● **TASK INPUT**
=-=-=-=-=
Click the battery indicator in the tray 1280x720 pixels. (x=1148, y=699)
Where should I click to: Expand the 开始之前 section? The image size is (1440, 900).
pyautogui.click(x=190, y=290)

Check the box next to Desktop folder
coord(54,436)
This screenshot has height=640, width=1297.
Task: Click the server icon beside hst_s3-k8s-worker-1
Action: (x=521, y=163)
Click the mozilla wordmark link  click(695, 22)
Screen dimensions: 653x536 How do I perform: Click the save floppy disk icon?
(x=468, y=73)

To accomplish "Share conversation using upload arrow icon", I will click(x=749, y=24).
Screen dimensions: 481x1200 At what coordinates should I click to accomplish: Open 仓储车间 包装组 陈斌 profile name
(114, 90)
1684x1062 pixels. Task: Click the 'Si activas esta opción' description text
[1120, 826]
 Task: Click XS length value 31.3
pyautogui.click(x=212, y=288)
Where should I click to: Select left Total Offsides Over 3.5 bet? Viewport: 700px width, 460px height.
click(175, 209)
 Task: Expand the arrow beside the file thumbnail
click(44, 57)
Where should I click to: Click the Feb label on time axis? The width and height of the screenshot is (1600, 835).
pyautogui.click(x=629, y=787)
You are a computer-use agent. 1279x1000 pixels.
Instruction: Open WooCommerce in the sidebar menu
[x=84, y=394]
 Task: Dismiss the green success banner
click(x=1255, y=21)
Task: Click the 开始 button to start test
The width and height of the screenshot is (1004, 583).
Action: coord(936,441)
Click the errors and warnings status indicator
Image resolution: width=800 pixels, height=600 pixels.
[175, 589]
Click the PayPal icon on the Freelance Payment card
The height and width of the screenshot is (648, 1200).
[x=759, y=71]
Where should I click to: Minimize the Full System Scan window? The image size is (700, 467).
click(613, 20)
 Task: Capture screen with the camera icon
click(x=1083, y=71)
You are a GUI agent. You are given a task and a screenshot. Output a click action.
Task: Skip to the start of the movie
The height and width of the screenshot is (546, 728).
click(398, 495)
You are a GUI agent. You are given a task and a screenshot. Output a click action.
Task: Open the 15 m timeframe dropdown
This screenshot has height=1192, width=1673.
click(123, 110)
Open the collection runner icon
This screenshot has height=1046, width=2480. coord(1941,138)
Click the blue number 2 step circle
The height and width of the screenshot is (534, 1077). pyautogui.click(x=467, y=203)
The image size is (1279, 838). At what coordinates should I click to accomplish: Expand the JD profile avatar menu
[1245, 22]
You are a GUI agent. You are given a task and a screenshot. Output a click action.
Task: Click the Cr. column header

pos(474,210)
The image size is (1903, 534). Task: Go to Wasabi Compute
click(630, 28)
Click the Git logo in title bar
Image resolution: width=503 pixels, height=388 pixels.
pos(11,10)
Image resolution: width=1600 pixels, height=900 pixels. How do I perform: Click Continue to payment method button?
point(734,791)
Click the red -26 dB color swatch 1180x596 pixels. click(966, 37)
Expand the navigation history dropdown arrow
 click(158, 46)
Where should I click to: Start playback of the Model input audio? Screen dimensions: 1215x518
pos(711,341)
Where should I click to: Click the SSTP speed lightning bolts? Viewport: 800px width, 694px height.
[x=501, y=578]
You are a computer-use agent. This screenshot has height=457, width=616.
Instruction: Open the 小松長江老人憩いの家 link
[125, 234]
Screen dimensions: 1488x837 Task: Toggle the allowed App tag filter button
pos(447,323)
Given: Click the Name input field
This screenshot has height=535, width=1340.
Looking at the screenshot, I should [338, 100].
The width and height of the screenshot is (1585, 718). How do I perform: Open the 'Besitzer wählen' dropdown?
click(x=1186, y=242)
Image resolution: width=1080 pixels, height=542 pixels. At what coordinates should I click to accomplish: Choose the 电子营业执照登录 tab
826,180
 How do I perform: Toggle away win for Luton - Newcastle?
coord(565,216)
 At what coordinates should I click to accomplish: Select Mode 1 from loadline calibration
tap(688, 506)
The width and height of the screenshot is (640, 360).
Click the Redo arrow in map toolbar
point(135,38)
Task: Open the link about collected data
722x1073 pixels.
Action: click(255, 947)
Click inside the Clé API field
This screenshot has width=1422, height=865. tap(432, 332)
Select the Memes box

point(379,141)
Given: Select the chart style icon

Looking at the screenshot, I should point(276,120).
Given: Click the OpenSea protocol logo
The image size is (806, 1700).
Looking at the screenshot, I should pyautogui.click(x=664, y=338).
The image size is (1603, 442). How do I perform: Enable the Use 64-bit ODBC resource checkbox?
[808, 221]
=-=-=-=-=
● **PROBLEM TO WORK ON**
Retype each line of the data exactly as it reads.

● **TASK OUTPUT**
Click the battery indicator in the tray 1280x720 pixels. (x=1148, y=699)
Where should I click to: Expand the 开始之前 section? The image size is (1440, 900).
pyautogui.click(x=190, y=290)

Check the box next to Desktop folder
coord(54,436)
This screenshot has height=640, width=1297.
Task: Click the server icon beside hst_s3-k8s-worker-1
Action: (x=521, y=163)
Click the mozilla wordmark link  click(695, 22)
Screen dimensions: 653x536 How do I perform: Click the save floppy disk icon?
(x=468, y=73)

To accomplish "Share conversation using upload arrow icon", I will click(x=749, y=24).
Screen dimensions: 481x1200 At what coordinates should I click to accomplish: Open 仓储车间 包装组 陈斌 profile name
(114, 90)
1684x1062 pixels. Task: Click the 'Si activas esta opción' description text
[1120, 826]
 Task: Click XS length value 31.3
pyautogui.click(x=212, y=288)
Where should I click to: Select left Total Offsides Over 3.5 bet? Viewport: 700px width, 460px height.
click(175, 209)
 Task: Expand the arrow beside the file thumbnail
click(44, 57)
Where should I click to: Click the Feb label on time axis? The width and height of the screenshot is (1600, 835).
pyautogui.click(x=629, y=787)
You are a computer-use agent. 1279x1000 pixels.
Instruction: Open WooCommerce in the sidebar menu
[x=84, y=394]
 Task: Dismiss the green success banner
click(x=1255, y=21)
Task: Click the 开始 button to start test
The width and height of the screenshot is (1004, 583).
Action: coord(936,441)
Click the errors and warnings status indicator
Image resolution: width=800 pixels, height=600 pixels.
[175, 589]
Click the PayPal icon on the Freelance Payment card
The height and width of the screenshot is (648, 1200).
[x=759, y=71]
Where should I click to: Minimize the Full System Scan window? The image size is (700, 467).
click(613, 20)
 Task: Capture screen with the camera icon
click(x=1083, y=71)
You are a GUI agent. You are given a task and a screenshot. Output a click action.
Task: Skip to the start of the movie
The height and width of the screenshot is (546, 728).
click(398, 495)
You are a GUI agent. You are given a task and a screenshot. Output a click action.
Task: Open the 15 m timeframe dropdown
This screenshot has height=1192, width=1673.
click(123, 110)
Open the collection runner icon
This screenshot has height=1046, width=2480. coord(1941,138)
Click the blue number 2 step circle
The height and width of the screenshot is (534, 1077). pyautogui.click(x=467, y=203)
The image size is (1279, 838). At what coordinates should I click to accomplish: Expand the JD profile avatar menu
[1245, 22]
You are a GUI agent. You are given a task and a screenshot. Output a click action.
Task: Click the Cr. column header

pos(474,210)
The image size is (1903, 534). Task: Go to Wasabi Compute
click(630, 28)
Click the Git logo in title bar
Image resolution: width=503 pixels, height=388 pixels.
pos(11,10)
Image resolution: width=1600 pixels, height=900 pixels. How do I perform: Click Continue to payment method button?
point(734,791)
Click the red -26 dB color swatch 1180x596 pixels. click(966, 37)
Expand the navigation history dropdown arrow
 click(158, 46)
Where should I click to: Start playback of the Model input audio? Screen dimensions: 1215x518
pos(711,341)
Where should I click to: Click the SSTP speed lightning bolts? Viewport: 800px width, 694px height.
[x=501, y=578]
You are a computer-use agent. This screenshot has height=457, width=616.
Instruction: Open the 小松長江老人憩いの家 link
[125, 234]
Screen dimensions: 1488x837 Task: Toggle the allowed App tag filter button
pos(447,323)
Given: Click the Name input field
This screenshot has height=535, width=1340.
Looking at the screenshot, I should [338, 100].
The width and height of the screenshot is (1585, 718). How do I perform: Open the 'Besitzer wählen' dropdown?
click(x=1186, y=242)
Image resolution: width=1080 pixels, height=542 pixels. At what coordinates should I click to accomplish: Choose the 电子营业执照登录 tab
826,180
 How do I perform: Toggle away win for Luton - Newcastle?
coord(565,216)
 At what coordinates should I click to accomplish: Select Mode 1 from loadline calibration
tap(688, 506)
The width and height of the screenshot is (640, 360).
Click the Redo arrow in map toolbar
point(135,38)
Task: Open the link about collected data
722x1073 pixels.
Action: click(255, 947)
Click inside the Clé API field
This screenshot has width=1422, height=865. tap(432, 332)
Select the Memes box

point(379,141)
Given: Select the chart style icon

Looking at the screenshot, I should point(276,120).
Given: Click the OpenSea protocol logo
The image size is (806, 1700).
Looking at the screenshot, I should pyautogui.click(x=664, y=338).
The image size is (1603, 442). How do I perform: Enable the Use 64-bit ODBC resource checkbox?
[808, 221]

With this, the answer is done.